Would Marie Curie have known the word "loogie"?
Probably not. Merriam-Webster defines "loogie" as "a mass of saliva and phlegm hawked up from the throat" and first locates the word in print in a baseball article from 1967. Since Marie Curie was neither a baseball fan nor alive in 1967, the person who played the word "loogie" in a Words with Friends game this afternoon was probably not really Marie Curie.
Of course I knew from the first that I was playing against a bot, and not just because of her unusual word choice. Marie is just one of ten Women of History bots available for individual play this week, and I knew something was screwy about this challenge from the first because of the tag phrase that came up when I clicked Play: "I was the first woman, so far, to win two Noble Prizes. Think you got what it takes?"
I have a few problems with this statement.
1. "Noble Prizes"? Granted, "Nobel" is a proper noun and is therefore not playable in Words with Friends, but surely someone who works for that fine organization should know that the prizes are named for Alfred Nobel, not anybody Noble.

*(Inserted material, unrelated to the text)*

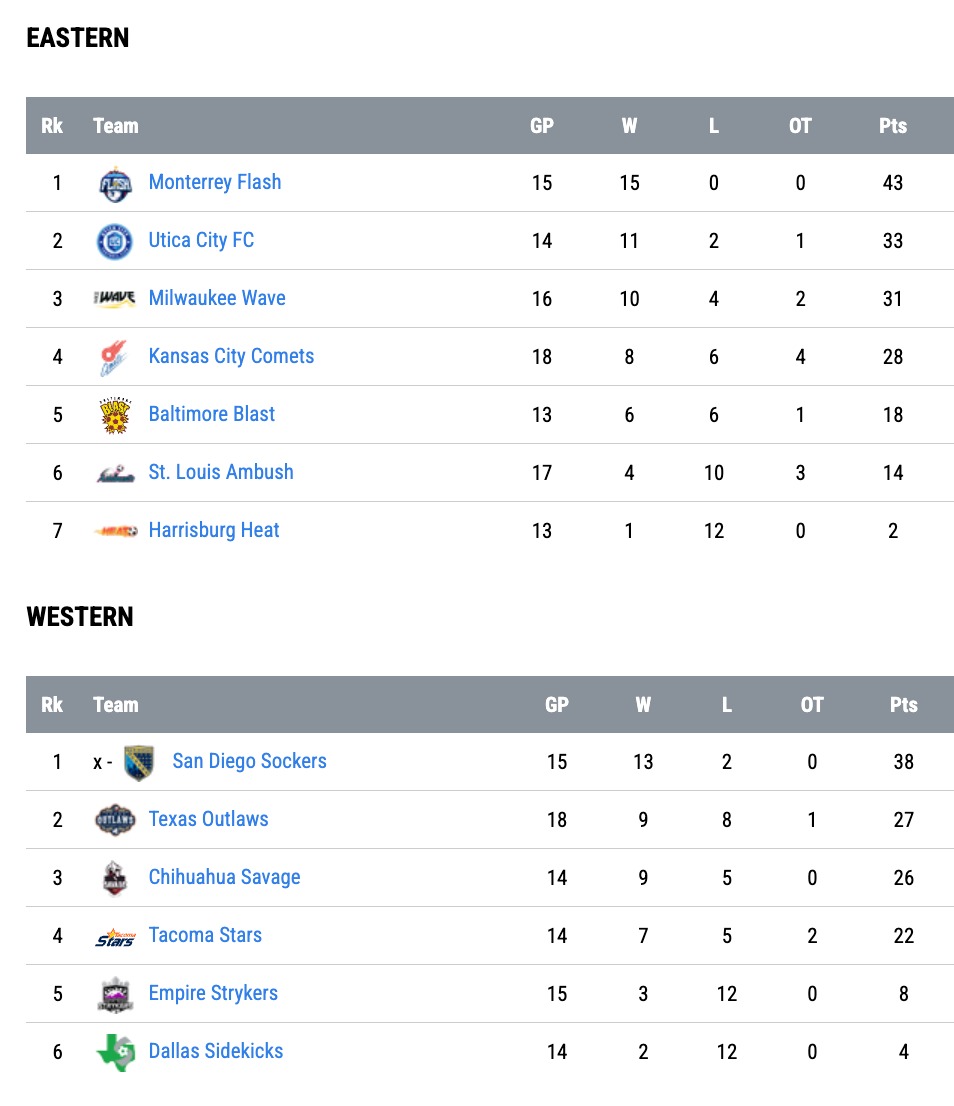Viewport: 954px width, 1106px height.
Task: Click the Baltimore Blast logo
Action: (x=115, y=415)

2. This Marie Curie bot claims to have been "the first woman, so far, to win two Noble Prizes," but what can "so far" possibly mean in this context? You think some other woman is going to suddenly waltz up and become the first woman to win two Nobel (not Noble) Prizes? Only if she invents a time machine!
3. "Think you got what it takes" is pretty informal English, not what you'd expect from a highly educated scientist whose writing tends toward the formal academic end of the spectrum.
For the record, I have indeed got what it takes--I creamed Marie Curie, despite her clever placement of "loogie" on a triple-word score. She's got pretty good aim for a dead person.
1 comment:
I saw that same mistake! I also noticed something was amiss with the Phillis Wheatley bot who uttered something about her "proses".